▸ Task description
Set down, exactly as they stand, the lines from the one containing "Task: Click the droplet icon above 相对湿度" through the last line of the records below, leaving every picture out.

▸ Data under study
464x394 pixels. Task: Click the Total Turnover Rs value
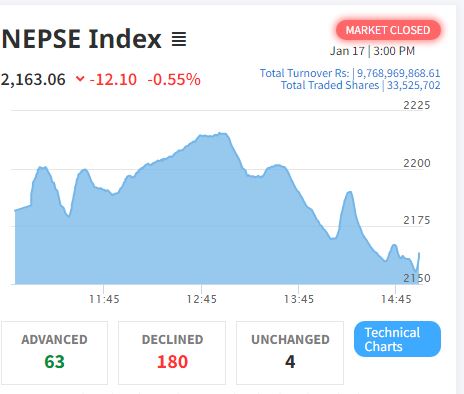(399, 73)
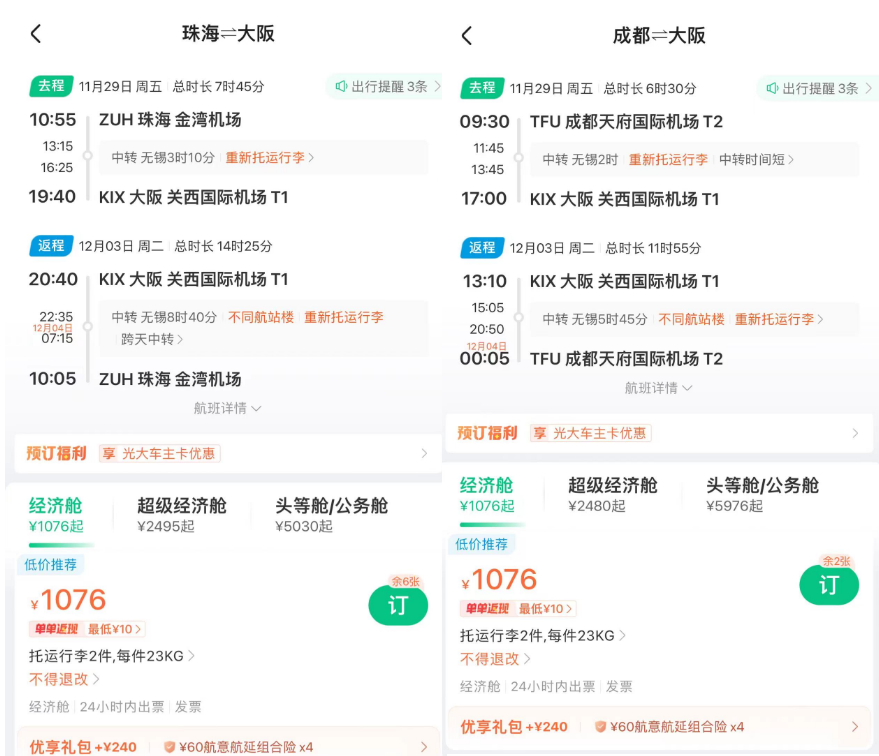Switch to 头等舱/公务舱 ¥5976起 tab
This screenshot has height=756, width=879.
[762, 495]
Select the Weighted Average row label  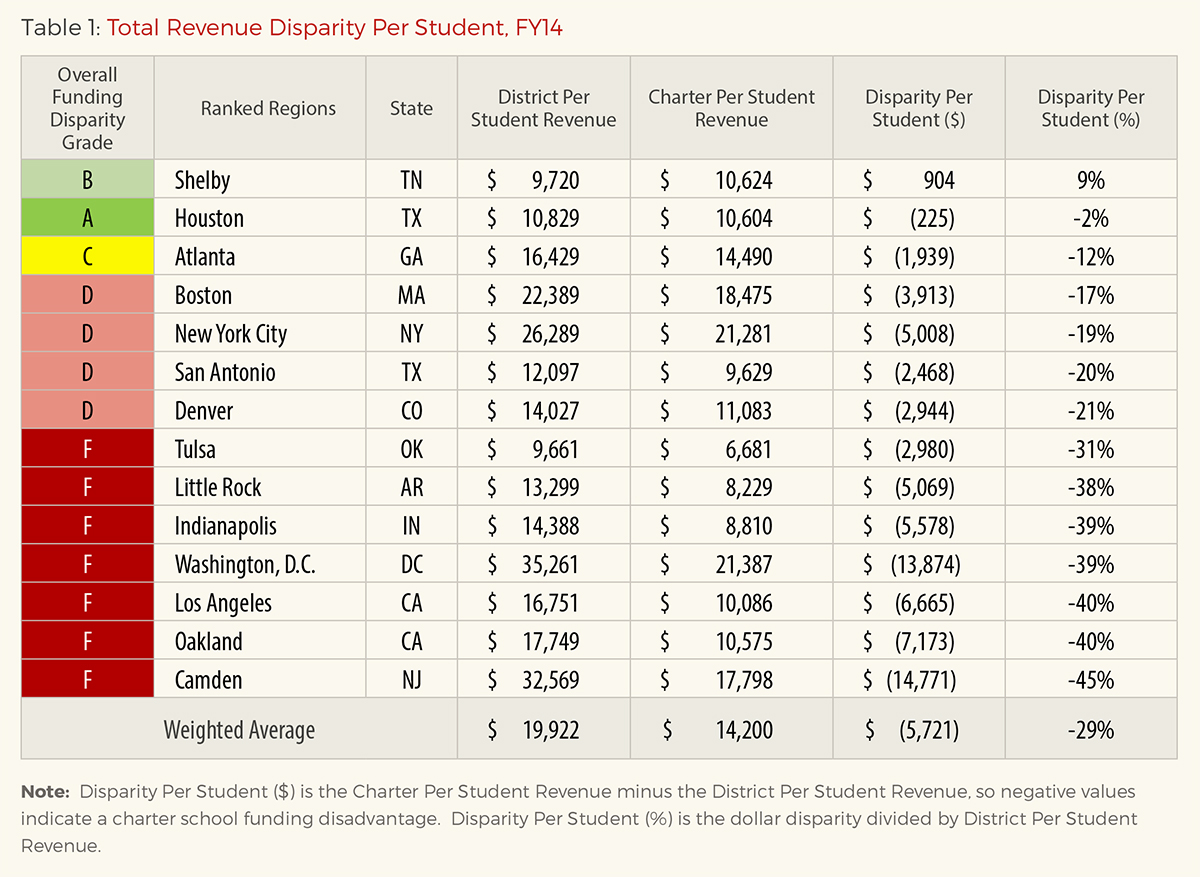239,730
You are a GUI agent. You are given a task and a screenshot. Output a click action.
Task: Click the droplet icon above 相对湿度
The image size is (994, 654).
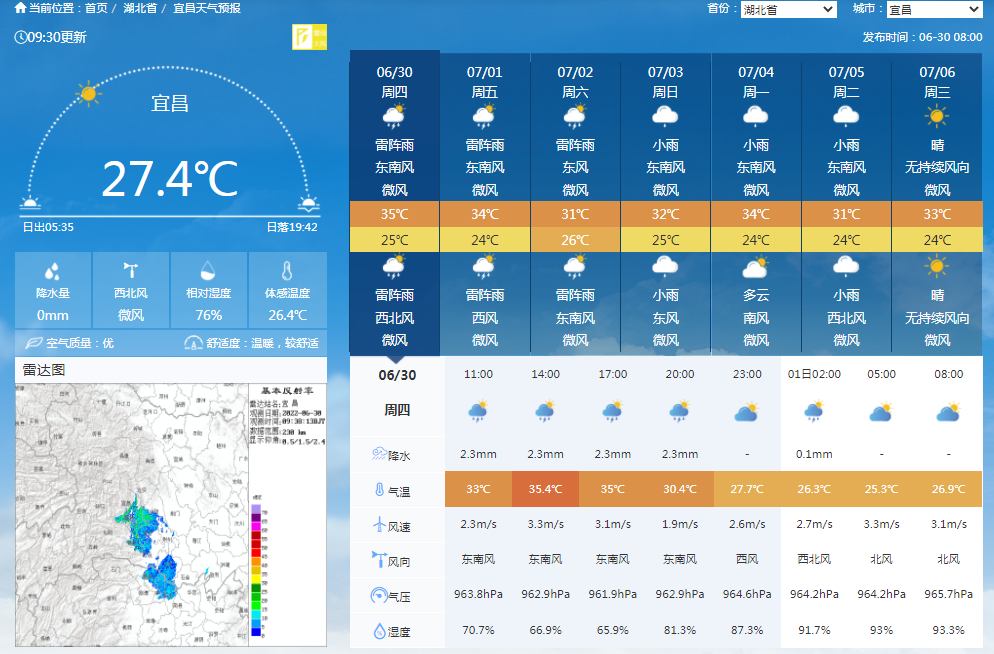(x=209, y=271)
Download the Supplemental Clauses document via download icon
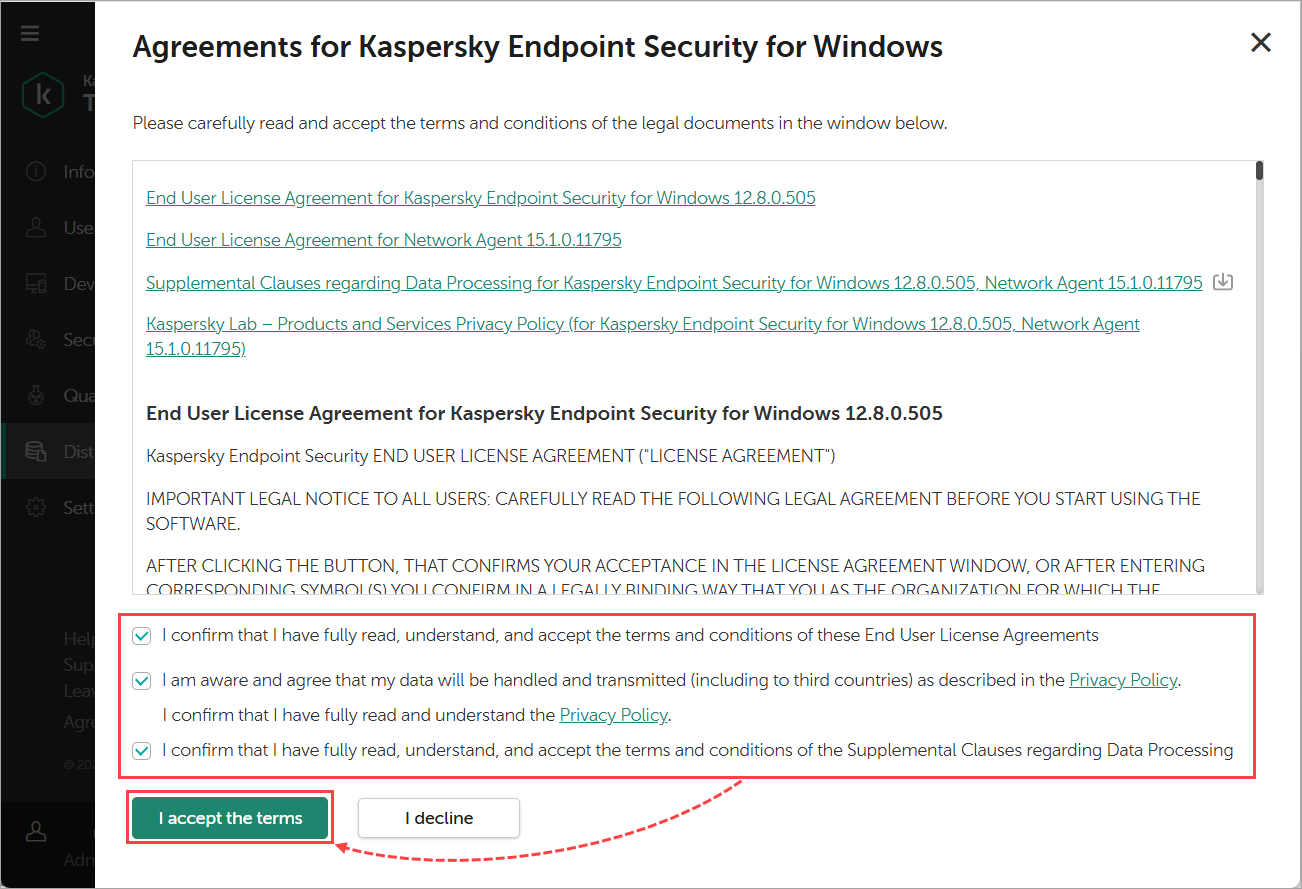 click(1222, 282)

▸ Exercise solution
Task: Click the droplet icon above 相对湿度
The image size is (994, 654).
(x=209, y=271)
Download the Supplemental Clauses document via download icon
 click(1222, 282)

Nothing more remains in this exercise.